Now your question about how hard would it be to implement:

  • Broadcast notation
  • map/reduce/other array functions

I think as long as you only need in-place operations it shouldn’t be too hard. It would probably be a bit finicky, but it should be doable.

The bigger question is: What should they mean? There are two interpretations:

  1. Stick with the SPMD model, each thread is executing it’s own broadcast. No effort is being made from reusing results in a thread block or avoiding bank conflicts.
  2. Make broadcast automatically parallelize across a thread-block for shared memory, or the entire grid for global memory. Much trickier, but more interesting. What to do with divergent broadcasts.
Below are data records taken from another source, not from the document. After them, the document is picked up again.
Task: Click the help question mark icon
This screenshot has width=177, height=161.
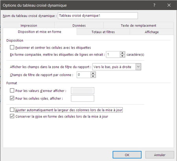Action: tap(154, 5)
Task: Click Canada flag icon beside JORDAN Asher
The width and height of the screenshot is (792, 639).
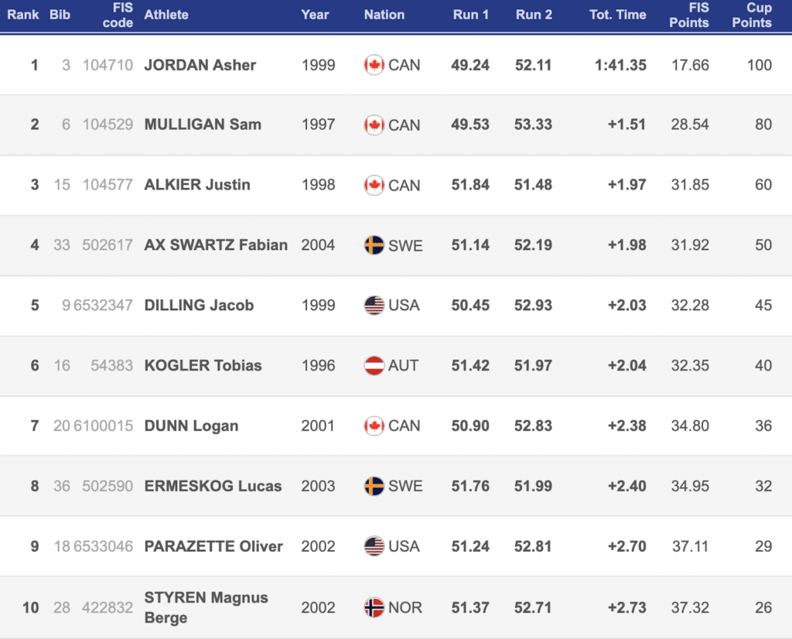Action: 374,65
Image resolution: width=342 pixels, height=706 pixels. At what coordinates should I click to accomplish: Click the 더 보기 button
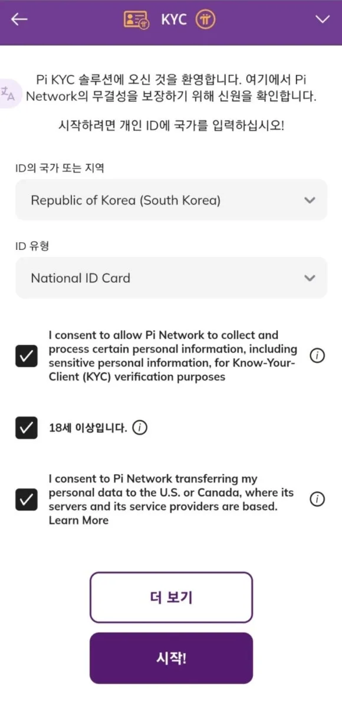171,598
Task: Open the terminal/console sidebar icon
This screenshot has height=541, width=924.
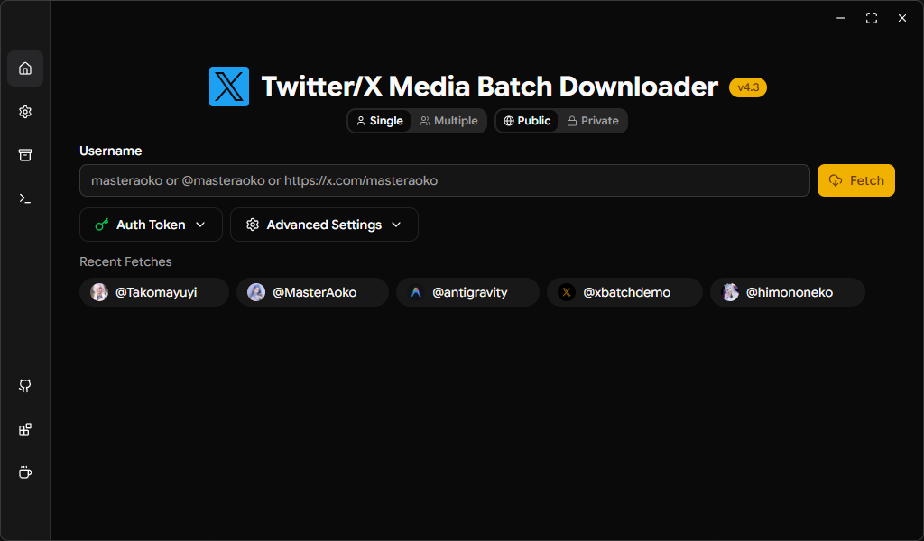Action: pos(24,198)
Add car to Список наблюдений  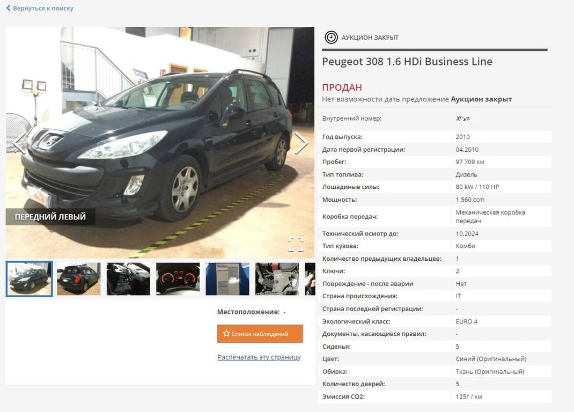pyautogui.click(x=260, y=334)
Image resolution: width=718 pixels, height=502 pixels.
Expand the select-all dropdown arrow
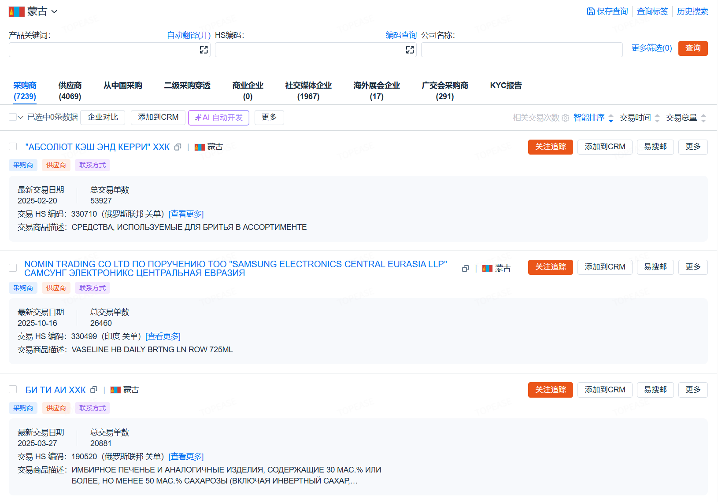pyautogui.click(x=21, y=117)
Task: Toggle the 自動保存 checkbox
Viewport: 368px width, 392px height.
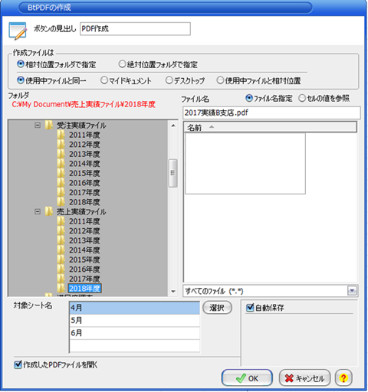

I would say that the reason why we haven’t implemented broadcast or map is because while they are convenient they can also be a shotgun due to the SPMD model used in GPU programming.

As an example:

function kernel()
       shmem = @cuDynamicSharedMem(Int64 blockDim().x)
       shmem .= threadIdx().x
       return nothing

Using the consistent semantics from 1. each thread would execute it’s own broadcast, but you what result are you expecting? The user just created a race… Now you could fix that by putting the work on the user by saying: You need to ensure that each memory location is only updated by one thread and so you should have created a view. For my taste it is much easier to just reason locally:

function kernel()
       shmem = @cuDynamicSharedMem(Int64 blockDim().x)
       shmem[threadIdx().x] = threadIdx().x
       return nothing

or to use StaticArrays.jl

1 Like

Thank you for your reply! This is very helpful - I didn’t really yet understand CuDeviceArray and that it subtypes AbstractArray. That is good to know.

When I mentioned these, I wasn’t actually thinking that they would do any sort of automatic parallelization. (though I agree they would be interesting, sort of like CUDA’s CUB library) I was asking these questions having in mind - not the entire shared memory of a thread block, but just a per-thread view into the shared memory.

Does that change anything? I’m guessing not, but can you do more stuff with a view into a CuDeviceArray than an owned CuDeviceArray? it seems like you can do more with StaticArrays.jl than with a CuDeviceArray is it possible to simply instantiate an SArray with just a view into a CuDeviceArray or do you need to do a copy from the CuDeviceArray?

Sorry this is a bunch of questions but I basically want to understand - how can I do caching while not restricting the supported functionality for that cached data.

I think it would be interesting to add a StaticView type to StaticArrays, which gives you optimized implementation while imposing the limitiation that you need to know the sizes of the data and therefore have a higher chance of getting the code to run on a GPU.

Do keep in mind that CuDeviceArray is used both for shared and global memory.

But feel free to experiment, the great thing about CUDAnative is that it is all written in Julia so one can extend it and mess with it quite nicely!

Yeah, a StaticView sounds like what I’m looking for. I’ll definitely experiment with trying to make something like that soon - thanks for the help!